» **What to work on**
Repeat each record exactly as written, and drop any images.

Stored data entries
:::::

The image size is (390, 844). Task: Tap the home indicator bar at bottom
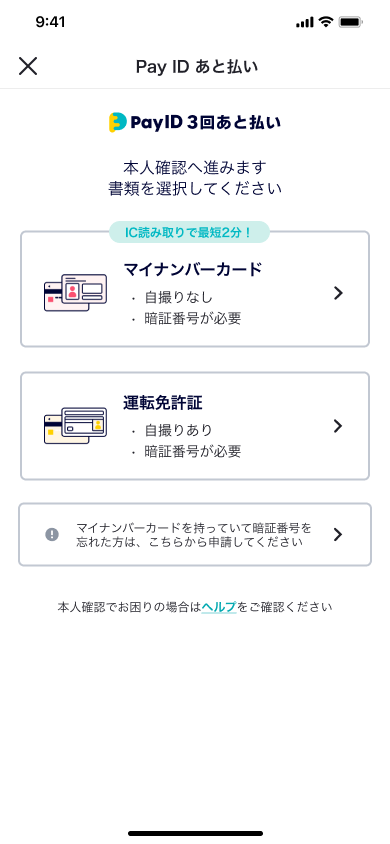[x=195, y=833]
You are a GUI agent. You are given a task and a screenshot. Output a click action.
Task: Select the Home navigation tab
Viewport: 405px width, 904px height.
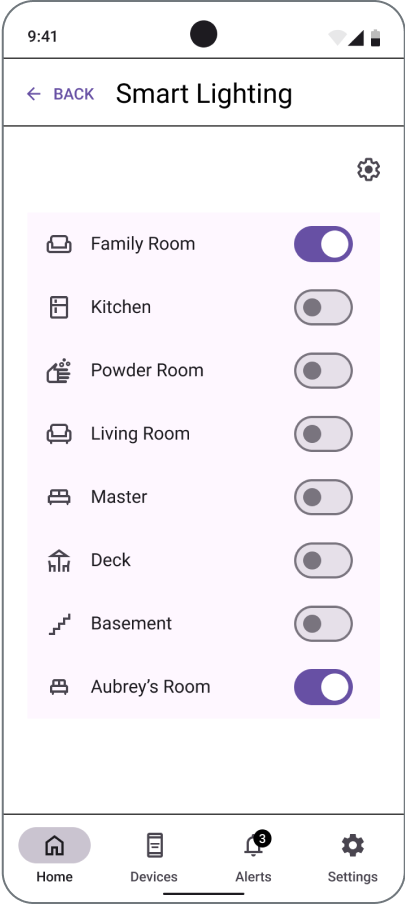pyautogui.click(x=55, y=857)
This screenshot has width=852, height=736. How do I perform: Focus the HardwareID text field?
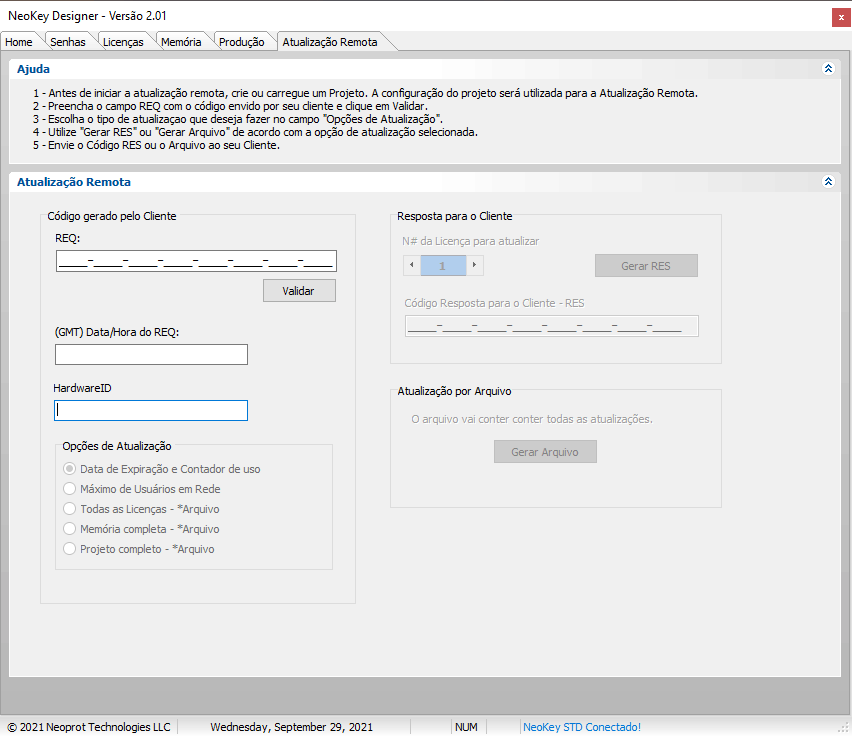point(151,410)
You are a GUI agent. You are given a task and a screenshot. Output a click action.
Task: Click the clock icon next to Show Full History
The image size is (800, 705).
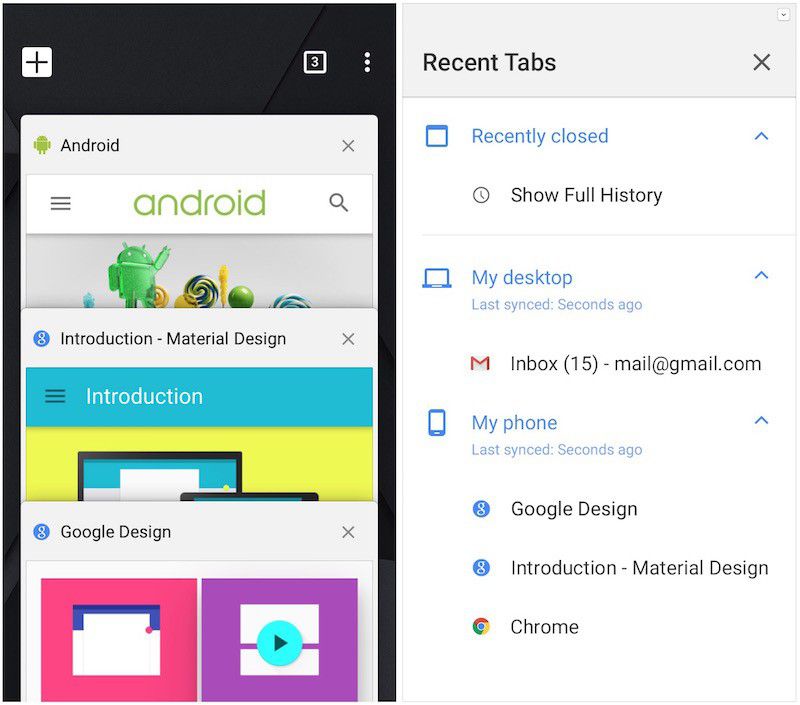tap(481, 195)
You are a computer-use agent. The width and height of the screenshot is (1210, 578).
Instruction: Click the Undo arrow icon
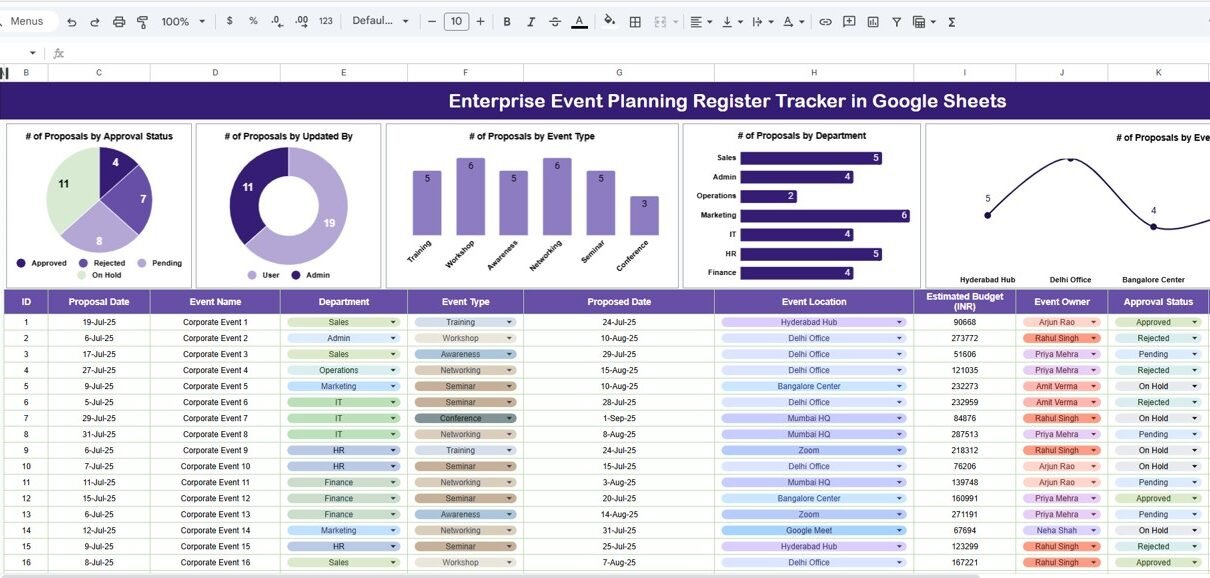click(71, 22)
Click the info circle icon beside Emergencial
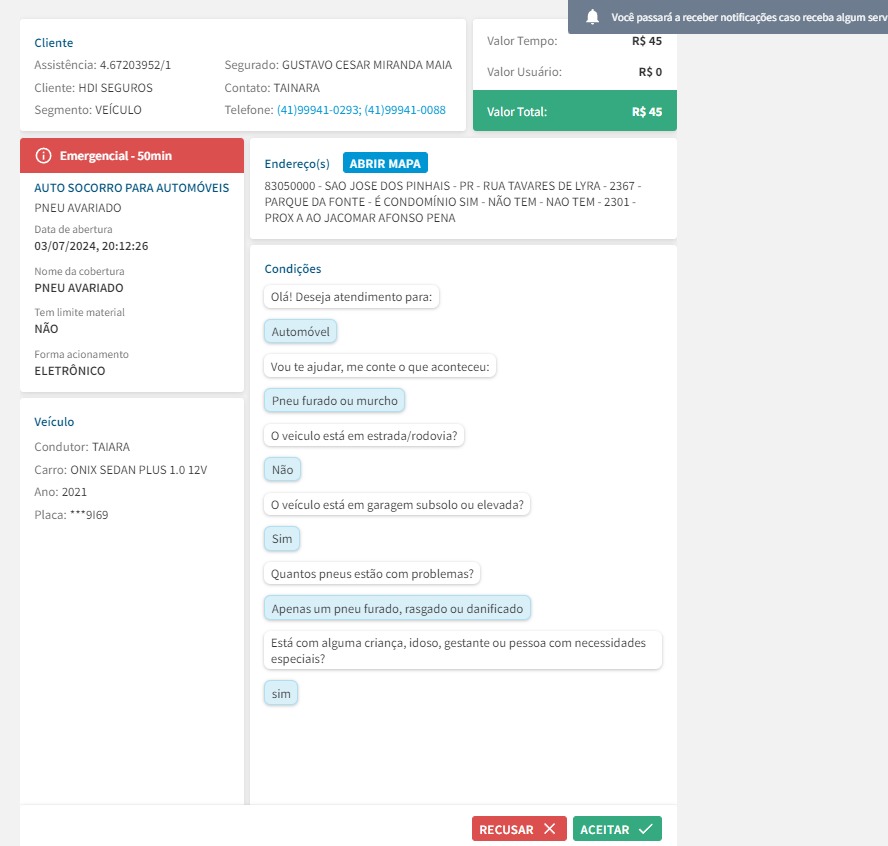 (x=43, y=155)
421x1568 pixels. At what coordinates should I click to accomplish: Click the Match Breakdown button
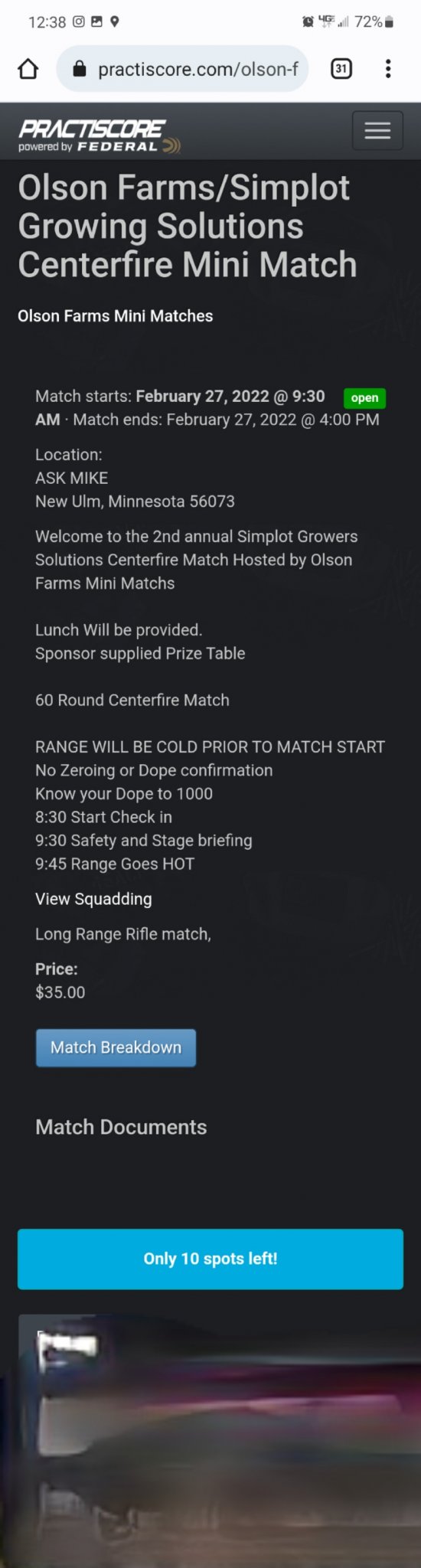tap(116, 1047)
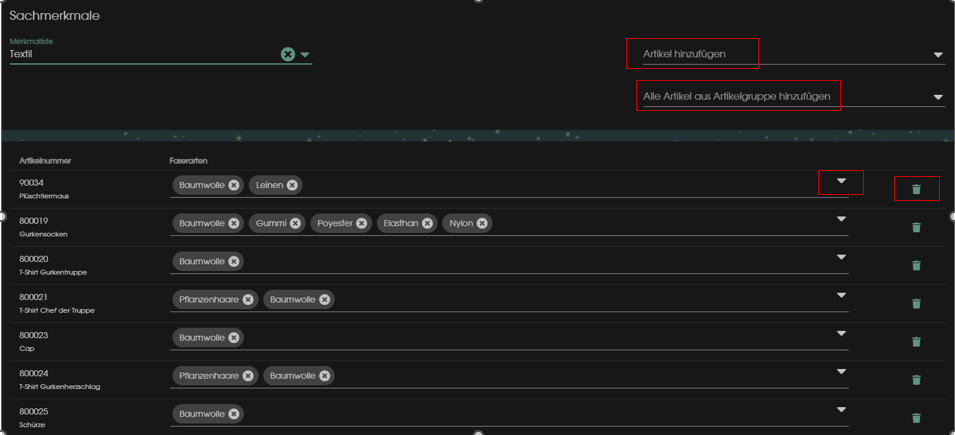Viewport: 955px width, 435px height.
Task: Expand Alle Artikel aus Artikelgruppe hinzufügen dropdown
Action: click(938, 97)
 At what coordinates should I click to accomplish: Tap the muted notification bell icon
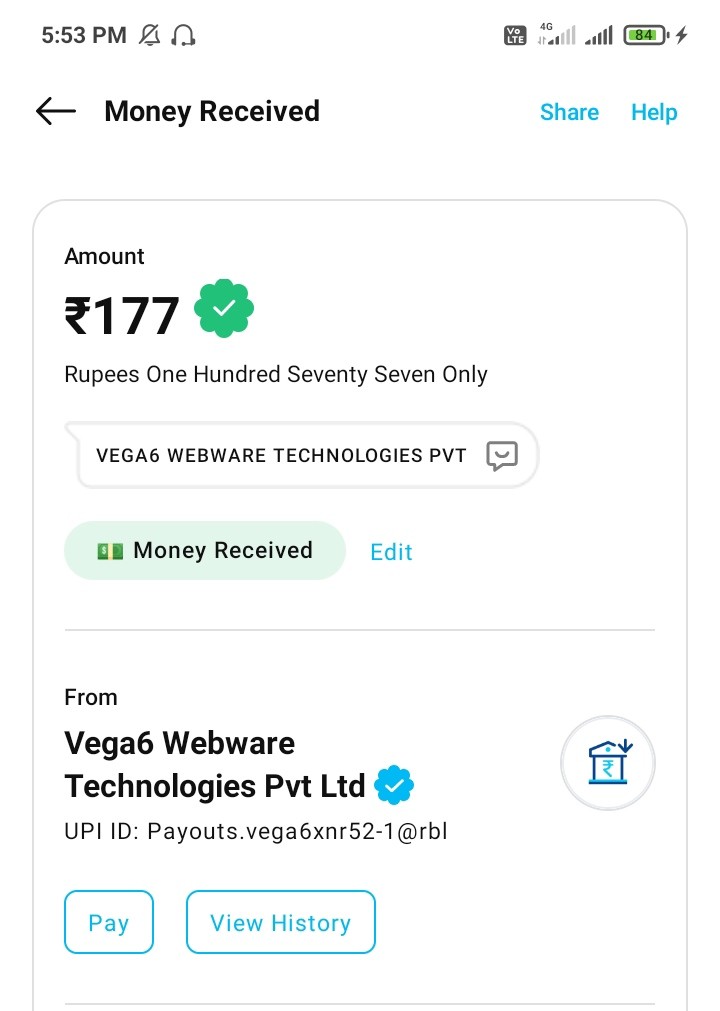150,36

:::::

» **Task response**
The image size is (390, 844). Task: Tap the home indicator bar at bottom
[x=195, y=833]
You are a GUI agent. You are given a task and a screenshot. Output a click action.
Task: Select the Home navigation tab
Viewport: 405px width, 904px height.
pyautogui.click(x=55, y=857)
This screenshot has width=852, height=736. How do I perform: Focus the HardwareID text field?
point(151,410)
You are a GUI agent. You are given a task and a screenshot. Output a click action.
Task: Click the clock icon next to Show Full History
The image size is (800, 705).
tap(481, 195)
You are a computer-use agent. The width and height of the screenshot is (1210, 578).
Instruction: Click the Undo arrow icon
click(71, 22)
Click the info circle icon beside Emergencial
 (x=43, y=155)
421x1568 pixels. At what coordinates should I click to accomplish: Click the Match Breakdown button
tap(116, 1047)
Viewport: 955px width, 435px height.
Task: Expand Alle Artikel aus Artikelgruppe hinzufügen dropdown
Action: click(938, 97)
 At what coordinates should I click to accomplish: Tap the muted notification bell icon
150,36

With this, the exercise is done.